### THE TASK
Each entry has to be set down again with no alteration.

### STORED DATA

--------------------------------

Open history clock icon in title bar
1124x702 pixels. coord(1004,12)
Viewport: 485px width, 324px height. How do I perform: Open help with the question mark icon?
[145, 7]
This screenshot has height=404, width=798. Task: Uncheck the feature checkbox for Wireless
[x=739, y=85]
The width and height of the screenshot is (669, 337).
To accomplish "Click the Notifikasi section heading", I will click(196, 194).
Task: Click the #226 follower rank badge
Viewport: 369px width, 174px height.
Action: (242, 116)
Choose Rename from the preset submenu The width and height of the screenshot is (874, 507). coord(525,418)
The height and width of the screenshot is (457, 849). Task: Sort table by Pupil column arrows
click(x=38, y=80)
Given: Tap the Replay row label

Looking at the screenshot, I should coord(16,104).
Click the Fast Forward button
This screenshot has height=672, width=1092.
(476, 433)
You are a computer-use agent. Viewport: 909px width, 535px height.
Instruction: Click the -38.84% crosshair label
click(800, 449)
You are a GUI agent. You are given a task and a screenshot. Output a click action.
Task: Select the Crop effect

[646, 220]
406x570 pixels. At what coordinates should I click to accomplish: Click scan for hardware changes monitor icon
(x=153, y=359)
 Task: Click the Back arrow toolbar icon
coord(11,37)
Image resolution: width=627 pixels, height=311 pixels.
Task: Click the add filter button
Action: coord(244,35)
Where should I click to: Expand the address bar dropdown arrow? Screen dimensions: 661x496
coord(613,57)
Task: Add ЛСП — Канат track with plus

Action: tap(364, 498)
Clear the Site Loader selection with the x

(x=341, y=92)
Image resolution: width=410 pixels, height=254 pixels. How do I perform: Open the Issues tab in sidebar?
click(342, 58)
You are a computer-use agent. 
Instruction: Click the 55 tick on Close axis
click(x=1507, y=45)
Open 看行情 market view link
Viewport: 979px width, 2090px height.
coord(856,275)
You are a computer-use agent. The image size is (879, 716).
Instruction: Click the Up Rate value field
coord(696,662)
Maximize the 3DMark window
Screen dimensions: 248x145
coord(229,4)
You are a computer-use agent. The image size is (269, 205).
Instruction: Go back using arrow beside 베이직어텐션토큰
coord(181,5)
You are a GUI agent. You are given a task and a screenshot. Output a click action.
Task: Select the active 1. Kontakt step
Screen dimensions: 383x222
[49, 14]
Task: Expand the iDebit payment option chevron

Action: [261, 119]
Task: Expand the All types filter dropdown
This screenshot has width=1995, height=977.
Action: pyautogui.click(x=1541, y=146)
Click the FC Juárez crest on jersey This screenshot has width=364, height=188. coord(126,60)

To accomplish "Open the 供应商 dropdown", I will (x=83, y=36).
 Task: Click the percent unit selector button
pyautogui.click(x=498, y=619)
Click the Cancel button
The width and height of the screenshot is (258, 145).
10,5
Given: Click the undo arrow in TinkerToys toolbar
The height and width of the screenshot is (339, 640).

--------------------------------

### RESULT OF THIS TASK
Open history clock icon in title bar
1124x702 pixels. coord(1004,12)
Viewport: 485px width, 324px height. How do I perform: Open help with the question mark icon?
[145, 7]
This screenshot has height=404, width=798. Task: Uncheck the feature checkbox for Wireless
[x=739, y=85]
The width and height of the screenshot is (669, 337).
To accomplish "Click the Notifikasi section heading", I will click(196, 194).
Task: Click the #226 follower rank badge
Viewport: 369px width, 174px height.
Action: (242, 116)
Choose Rename from the preset submenu The width and height of the screenshot is (874, 507). coord(525,418)
The height and width of the screenshot is (457, 849). Task: Sort table by Pupil column arrows
click(x=38, y=80)
Given: Tap the Replay row label

Looking at the screenshot, I should coord(16,104).
Click the Fast Forward button
This screenshot has height=672, width=1092.
(476, 433)
You are a computer-use agent. Viewport: 909px width, 535px height.
Instruction: Click the -38.84% crosshair label
click(800, 449)
You are a GUI agent. You are given a task and a screenshot. Output a click action.
Task: Select the Crop effect

[646, 220]
406x570 pixels. At what coordinates should I click to accomplish: Click scan for hardware changes monitor icon
(x=153, y=359)
 Task: Click the Back arrow toolbar icon
coord(11,37)
Image resolution: width=627 pixels, height=311 pixels.
Task: Click the add filter button
Action: coord(244,35)
Where should I click to: Expand the address bar dropdown arrow? Screen dimensions: 661x496
coord(613,57)
Task: Add ЛСП — Канат track with plus

Action: tap(364, 498)
Clear the Site Loader selection with the x

(x=341, y=92)
Image resolution: width=410 pixels, height=254 pixels. How do I perform: Open the Issues tab in sidebar?
click(342, 58)
You are a computer-use agent. 
Instruction: Click the 55 tick on Close axis
click(x=1507, y=45)
Open 看行情 market view link
Viewport: 979px width, 2090px height.
coord(856,275)
You are a computer-use agent. The image size is (879, 716).
Instruction: Click the Up Rate value field
coord(696,662)
Maximize the 3DMark window
Screen dimensions: 248x145
coord(229,4)
You are a computer-use agent. The image size is (269, 205).
Instruction: Go back using arrow beside 베이직어텐션토큰
coord(181,5)
You are a GUI agent. You are given a task and a screenshot. Output a click action.
Task: Select the active 1. Kontakt step
Screen dimensions: 383x222
[49, 14]
Task: Expand the iDebit payment option chevron

Action: [261, 119]
Task: Expand the All types filter dropdown
This screenshot has width=1995, height=977.
Action: pyautogui.click(x=1541, y=146)
Click the FC Juárez crest on jersey This screenshot has width=364, height=188. coord(126,60)

To accomplish "Open the 供应商 dropdown", I will (x=83, y=36).
 Task: Click the percent unit selector button
pyautogui.click(x=498, y=619)
Click the Cancel button
The width and height of the screenshot is (258, 145).
10,5
Given: Click the undo arrow in TinkerToys toolbar
The height and width of the screenshot is (339, 640).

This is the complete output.